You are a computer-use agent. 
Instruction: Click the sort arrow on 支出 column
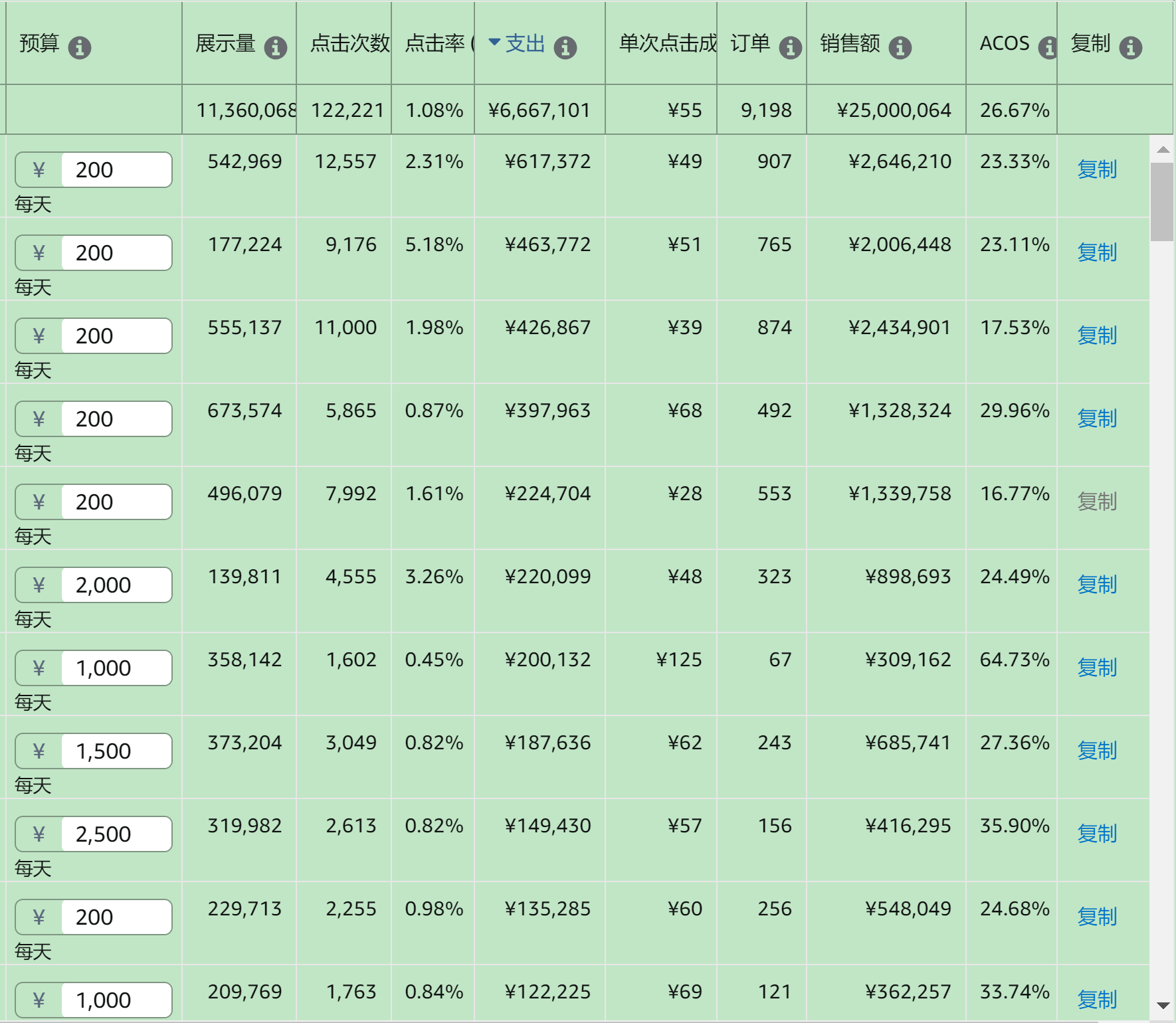coord(494,43)

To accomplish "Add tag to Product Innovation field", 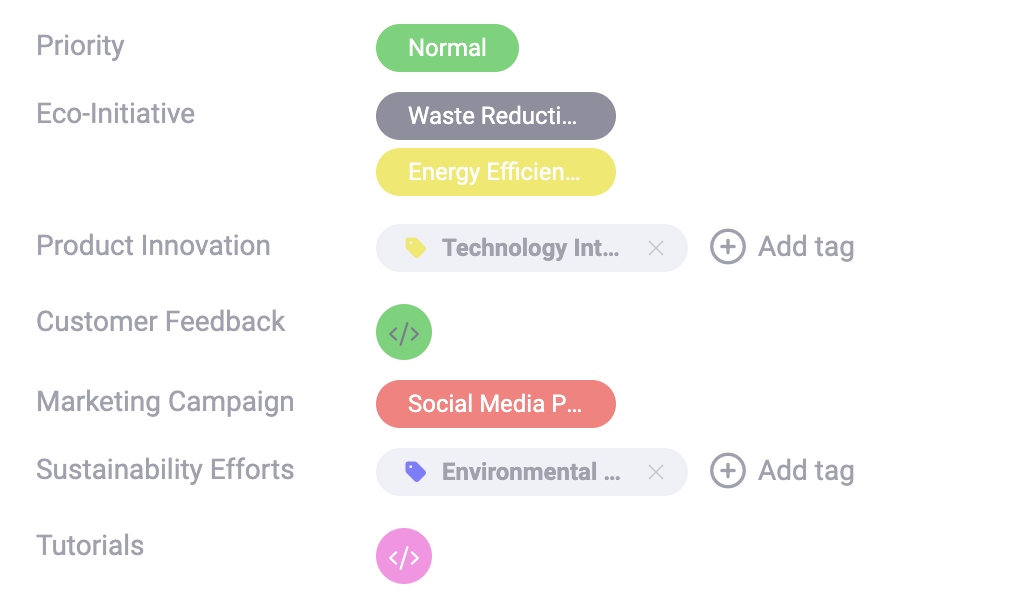I will 805,247.
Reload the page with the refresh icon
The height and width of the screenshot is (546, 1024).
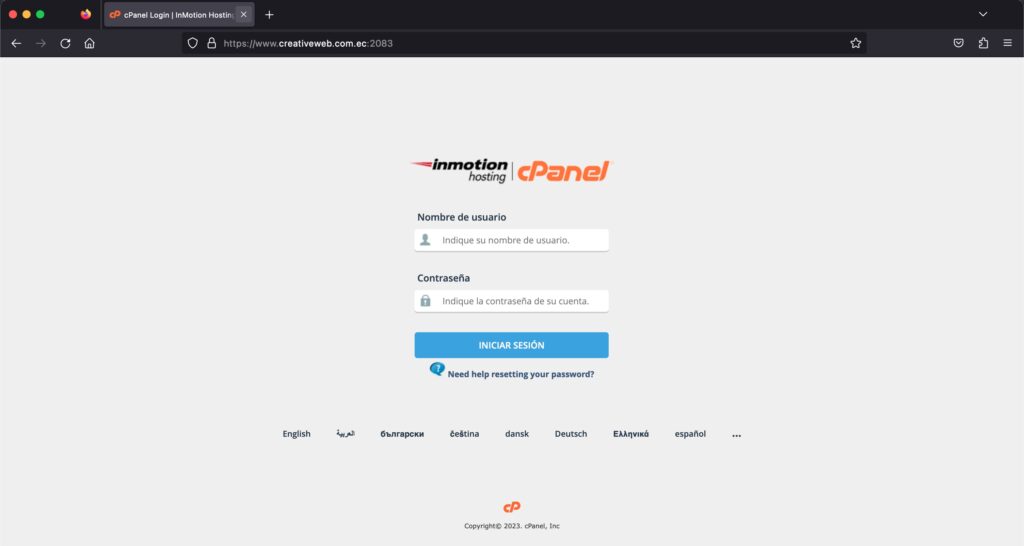[x=65, y=43]
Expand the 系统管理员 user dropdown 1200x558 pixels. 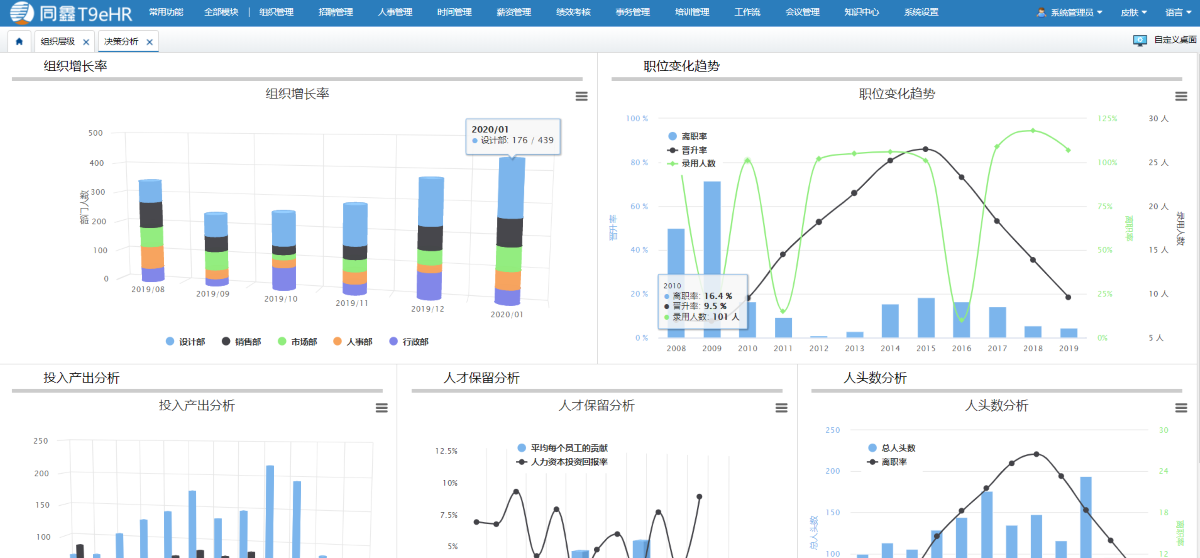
○ ○ ○
Write out again every line of the records from the line with "Reload the page with the refresh icon" through the end of the records, requests included, adding 128 to each coordinate in the answers. Leave the pictures out of your answer.

■ RESULT OF THE EXERCISE
Reload the page with the refresh icon
The height and width of the screenshot is (546, 1024).
[x=193, y=171]
Expand the 系统管理员 user dropdown 1200x558 pixels. 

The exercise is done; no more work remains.